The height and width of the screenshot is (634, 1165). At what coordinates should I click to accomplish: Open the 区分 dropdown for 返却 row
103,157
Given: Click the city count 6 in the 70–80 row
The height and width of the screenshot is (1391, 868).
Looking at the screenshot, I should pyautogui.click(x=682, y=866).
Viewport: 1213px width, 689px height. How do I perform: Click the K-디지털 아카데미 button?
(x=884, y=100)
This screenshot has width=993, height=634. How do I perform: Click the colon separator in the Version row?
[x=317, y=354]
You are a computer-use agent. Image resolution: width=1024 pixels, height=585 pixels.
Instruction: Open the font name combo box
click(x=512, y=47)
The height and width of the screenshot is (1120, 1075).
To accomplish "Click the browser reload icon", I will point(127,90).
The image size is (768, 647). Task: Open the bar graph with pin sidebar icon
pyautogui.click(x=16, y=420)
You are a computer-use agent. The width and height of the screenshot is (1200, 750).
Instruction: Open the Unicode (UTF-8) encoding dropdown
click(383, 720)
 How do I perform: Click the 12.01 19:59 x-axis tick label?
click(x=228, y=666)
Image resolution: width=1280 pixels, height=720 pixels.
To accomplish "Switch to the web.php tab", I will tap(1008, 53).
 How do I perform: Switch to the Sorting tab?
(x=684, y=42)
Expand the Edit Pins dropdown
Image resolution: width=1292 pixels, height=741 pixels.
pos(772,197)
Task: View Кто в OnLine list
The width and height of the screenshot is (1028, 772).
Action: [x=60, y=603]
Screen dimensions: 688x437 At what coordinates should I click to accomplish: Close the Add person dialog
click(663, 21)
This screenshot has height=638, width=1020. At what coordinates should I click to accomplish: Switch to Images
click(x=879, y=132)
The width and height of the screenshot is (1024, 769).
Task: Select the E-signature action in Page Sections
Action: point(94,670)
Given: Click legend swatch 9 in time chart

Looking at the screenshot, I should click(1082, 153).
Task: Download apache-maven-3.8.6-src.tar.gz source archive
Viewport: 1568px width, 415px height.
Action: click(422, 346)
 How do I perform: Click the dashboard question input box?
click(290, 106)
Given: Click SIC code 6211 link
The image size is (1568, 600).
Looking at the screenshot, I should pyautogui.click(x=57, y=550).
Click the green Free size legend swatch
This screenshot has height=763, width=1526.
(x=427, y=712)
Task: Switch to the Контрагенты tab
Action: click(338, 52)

◆ Task
Would you reproduce all the entries exactly?

◆ Task output
The height and width of the screenshot is (634, 1165). At what coordinates should I click to accomplish: Open the 区分 dropdown for 返却 row
103,157
Given: Click the city count 6 in the 70–80 row
The height and width of the screenshot is (1391, 868).
Looking at the screenshot, I should pyautogui.click(x=682, y=866).
Viewport: 1213px width, 689px height. How do I perform: Click the K-디지털 아카데미 button?
(x=884, y=100)
This screenshot has width=993, height=634. How do I perform: Click the colon separator in the Version row?
[x=317, y=354]
You are a computer-use agent. Image resolution: width=1024 pixels, height=585 pixels.
Instruction: Open the font name combo box
click(x=512, y=47)
The height and width of the screenshot is (1120, 1075).
To accomplish "Click the browser reload icon", I will point(127,90).
The image size is (768, 647). Task: Open the bar graph with pin sidebar icon
pyautogui.click(x=16, y=420)
You are a computer-use agent. The width and height of the screenshot is (1200, 750).
Instruction: Open the Unicode (UTF-8) encoding dropdown
click(383, 720)
 How do I perform: Click the 12.01 19:59 x-axis tick label?
click(x=228, y=666)
Image resolution: width=1280 pixels, height=720 pixels.
To accomplish "Switch to the web.php tab", I will tap(1008, 53).
 How do I perform: Switch to the Sorting tab?
(x=684, y=42)
Expand the Edit Pins dropdown
Image resolution: width=1292 pixels, height=741 pixels.
pos(772,197)
Task: View Кто в OnLine list
The width and height of the screenshot is (1028, 772).
Action: [x=60, y=603]
Screen dimensions: 688x437 At what coordinates should I click to accomplish: Close the Add person dialog
click(663, 21)
This screenshot has height=638, width=1020. At what coordinates should I click to accomplish: Switch to Images
click(x=879, y=132)
The width and height of the screenshot is (1024, 769).
Task: Select the E-signature action in Page Sections
Action: point(94,670)
Given: Click legend swatch 9 in time chart

Looking at the screenshot, I should click(1082, 153).
Task: Download apache-maven-3.8.6-src.tar.gz source archive
Viewport: 1568px width, 415px height.
Action: click(422, 346)
 How do I perform: Click the dashboard question input box?
click(290, 106)
Given: Click SIC code 6211 link
The image size is (1568, 600).
Looking at the screenshot, I should pyautogui.click(x=57, y=550).
Click the green Free size legend swatch
This screenshot has height=763, width=1526.
(x=427, y=712)
Task: Switch to the Контрагенты tab
Action: click(338, 52)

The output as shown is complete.